Na comunidade, o contraste entre a miséria e o glamour provoca
às vezes orgulho, às vezes revolta,
passando pela indiferença.
"Só vou assistir a esse Oscar se
não tiver forró no bairro nem nada melhor na TV", desdenha José
Santana, 62, vice-presidente da
União Comunitária da Cidade de
Deus. "Vou morrer dizendo: esse
filme foi uma porcaria para nós,
prejudicou a nossa imagem."
Encostada no balcão de sua lanchonete Garota da Praça, um espaço de menos de quatro metros
quadrados separado da calçada
por um pequeno balcão cheio de
coxinhas e empadas, Antônia Gomes, 55, diz que vai assistir ao Oscar "vibrando" pelos garotos de
comunidades carentes que atuaram no filme.
Entre seus atores principais,
apenas Leandro Firmino da Hora,
25, que interpreta o traficante Zé
Pequeno, é morador da Cidade de
Deus. Ele está em Hollywood para
a cerimônia de entrega do prêmio, enquanto o restante do elenco principal vai assistir ao Oscar
no Cine Odeon BR, no Rio.
Aliás, "Cidade de Deus", o filme, não foi rodado em Cidade de
Deus, o bairro. A produção não
obteve autorização de líderes comunitários e de traficantes para
filmar no cenário original do livro
homônimo de Paulo Lins.
Apesar disso, o filme tornou célebre a comunidade carioca. Mas
se trata de um tipo de fama nada
festejada pelos moradores. "Esculhambaram a favela", reclama Arlindo Bandeira, 61, na porta de seu
boteco, em frente ao vaivém de jovens de rádio transmissor pendurado no pescoço e arma na cintura. "Depois desse filme, ficou mais
difícil até abrir um crediário. Eu
não vou ver Oscar nenhum", diz.

_MATERIAL DE ORIGEM_
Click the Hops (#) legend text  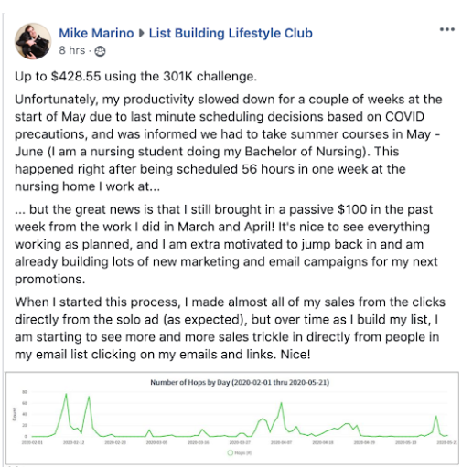click(243, 452)
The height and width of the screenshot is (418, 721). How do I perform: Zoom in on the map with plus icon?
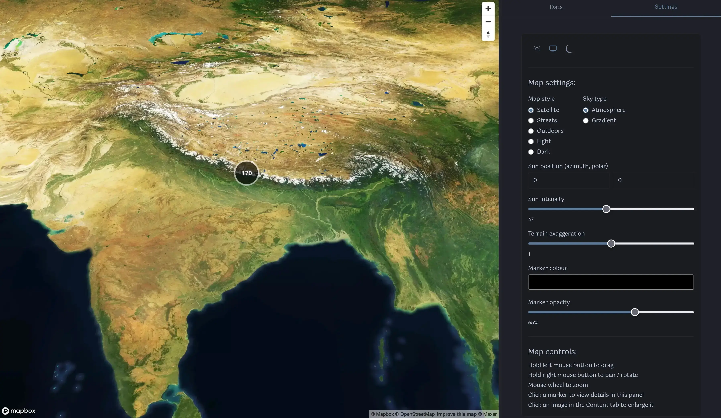tap(488, 9)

_INSTRUÇÕES_
A. Segundo o trecho sobre a Cidade de Deus, onde o restante do elenco principal vai assistir ao Oscar?
B. Dê continuidade ao trecho sobre a Cidade de Deus a partir do ponto em que ele termina.

_RESPOSTAS EM ORDEM_
A. No Cine Odeon BR, no Rio.

B.
Segundo Lima, depois da estréia
do filme, em 2002, vários representantes dos governos federal,
estadual e municipal estiveram na
comunidade e apresentaram uma
série de projetos de desenvolvimento e melhoria da qualidade de
vida locais. "Até agora, nada
aconteceu. Mas, como é ano de
eleição, é capaz de o pessoal reaparecer porque temos muitos
eleitores e eles querem marcar
presença", critica o líder comunitário (leia texto ao lado).
Ovídio Bessa, 66, que atuou em
"Cidade de Deus" como avô do
personagem Mané Galinha, afirma que vai assistir à cerimônia do
Oscar e que vai torcer pelo filme.
"Mas eles exploraram a nossa história e, depois, se esqueceram de
nós", diz. "Isso me deixa chateado. Mas isso é Brasil."